**YOUR TASK:** Would you please repeat the data exactly as given?

**DATASET EXTRACT:**
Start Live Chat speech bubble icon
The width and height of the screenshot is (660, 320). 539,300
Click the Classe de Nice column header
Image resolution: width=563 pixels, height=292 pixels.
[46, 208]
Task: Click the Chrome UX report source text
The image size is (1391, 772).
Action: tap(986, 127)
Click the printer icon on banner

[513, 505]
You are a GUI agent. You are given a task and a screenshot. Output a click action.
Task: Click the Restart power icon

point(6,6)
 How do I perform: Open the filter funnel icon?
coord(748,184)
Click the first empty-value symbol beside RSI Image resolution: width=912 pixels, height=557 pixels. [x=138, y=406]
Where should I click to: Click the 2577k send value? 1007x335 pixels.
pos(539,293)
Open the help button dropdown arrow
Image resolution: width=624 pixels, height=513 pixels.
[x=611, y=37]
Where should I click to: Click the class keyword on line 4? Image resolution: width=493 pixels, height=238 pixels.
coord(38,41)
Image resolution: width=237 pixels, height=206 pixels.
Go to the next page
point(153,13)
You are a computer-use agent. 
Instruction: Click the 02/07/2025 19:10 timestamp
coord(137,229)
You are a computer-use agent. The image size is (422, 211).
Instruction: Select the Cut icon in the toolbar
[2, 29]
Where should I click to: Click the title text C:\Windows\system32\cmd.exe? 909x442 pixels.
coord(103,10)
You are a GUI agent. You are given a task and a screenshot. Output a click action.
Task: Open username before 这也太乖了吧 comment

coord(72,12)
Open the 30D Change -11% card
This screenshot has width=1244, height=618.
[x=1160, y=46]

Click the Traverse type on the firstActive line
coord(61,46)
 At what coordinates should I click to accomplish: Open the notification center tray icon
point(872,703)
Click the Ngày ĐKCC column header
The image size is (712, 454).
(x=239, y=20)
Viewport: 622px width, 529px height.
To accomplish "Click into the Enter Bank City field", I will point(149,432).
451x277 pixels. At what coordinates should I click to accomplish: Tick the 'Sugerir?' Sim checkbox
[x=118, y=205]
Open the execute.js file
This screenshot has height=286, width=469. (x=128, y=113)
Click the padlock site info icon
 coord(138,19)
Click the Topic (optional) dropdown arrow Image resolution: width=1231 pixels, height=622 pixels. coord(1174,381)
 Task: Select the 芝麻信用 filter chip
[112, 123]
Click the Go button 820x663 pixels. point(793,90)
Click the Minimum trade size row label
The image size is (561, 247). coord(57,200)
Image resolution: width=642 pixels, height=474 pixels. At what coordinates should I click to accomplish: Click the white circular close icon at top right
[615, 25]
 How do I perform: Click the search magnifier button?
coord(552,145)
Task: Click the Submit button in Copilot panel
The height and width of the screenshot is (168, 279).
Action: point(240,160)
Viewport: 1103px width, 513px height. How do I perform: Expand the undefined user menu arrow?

**TASK ANSWER:**
Start Live Chat speech bubble icon
The width and height of the screenshot is (660, 320). 539,300
Click the Classe de Nice column header
Image resolution: width=563 pixels, height=292 pixels.
[46, 208]
Task: Click the Chrome UX report source text
The image size is (1391, 772).
Action: tap(986, 127)
Click the printer icon on banner

[513, 505]
You are a GUI agent. You are given a task and a screenshot. Output a click action.
Task: Click the Restart power icon

point(6,6)
 How do I perform: Open the filter funnel icon?
coord(748,184)
Click the first empty-value symbol beside RSI Image resolution: width=912 pixels, height=557 pixels. [x=138, y=406]
Where should I click to: Click the 2577k send value? 1007x335 pixels.
pos(539,293)
Open the help button dropdown arrow
Image resolution: width=624 pixels, height=513 pixels.
[x=611, y=37]
Where should I click to: Click the class keyword on line 4? Image resolution: width=493 pixels, height=238 pixels.
coord(38,41)
Image resolution: width=237 pixels, height=206 pixels.
Go to the next page
point(153,13)
You are a computer-use agent. 
Instruction: Click the 02/07/2025 19:10 timestamp
coord(137,229)
You are a computer-use agent. The image size is (422, 211).
Instruction: Select the Cut icon in the toolbar
[2, 29]
Where should I click to: Click the title text C:\Windows\system32\cmd.exe? 909x442 pixels.
coord(103,10)
You are a GUI agent. You are given a task and a screenshot. Output a click action.
Task: Open username before 这也太乖了吧 comment

coord(72,12)
Open the 30D Change -11% card
This screenshot has width=1244, height=618.
[x=1160, y=46]

Click the Traverse type on the firstActive line
coord(61,46)
 At what coordinates should I click to accomplish: Open the notification center tray icon
point(872,703)
Click the Ngày ĐKCC column header
The image size is (712, 454).
(x=239, y=20)
Viewport: 622px width, 529px height.
To accomplish "Click into the Enter Bank City field", I will point(149,432).
451x277 pixels. At what coordinates should I click to accomplish: Tick the 'Sugerir?' Sim checkbox
[x=118, y=205]
Open the execute.js file
This screenshot has height=286, width=469. (x=128, y=113)
Click the padlock site info icon
 coord(138,19)
Click the Topic (optional) dropdown arrow Image resolution: width=1231 pixels, height=622 pixels. coord(1174,381)
 Task: Select the 芝麻信用 filter chip
[112, 123]
Click the Go button 820x663 pixels. point(793,90)
Click the Minimum trade size row label
The image size is (561, 247). coord(57,200)
Image resolution: width=642 pixels, height=474 pixels. At what coordinates should I click to accomplish: Click the white circular close icon at top right
[615, 25]
 How do I perform: Click the search magnifier button?
coord(552,145)
Task: Click the Submit button in Copilot panel
The height and width of the screenshot is (168, 279).
Action: point(240,160)
Viewport: 1103px width, 513px height. How do I perform: Expand the undefined user menu arrow?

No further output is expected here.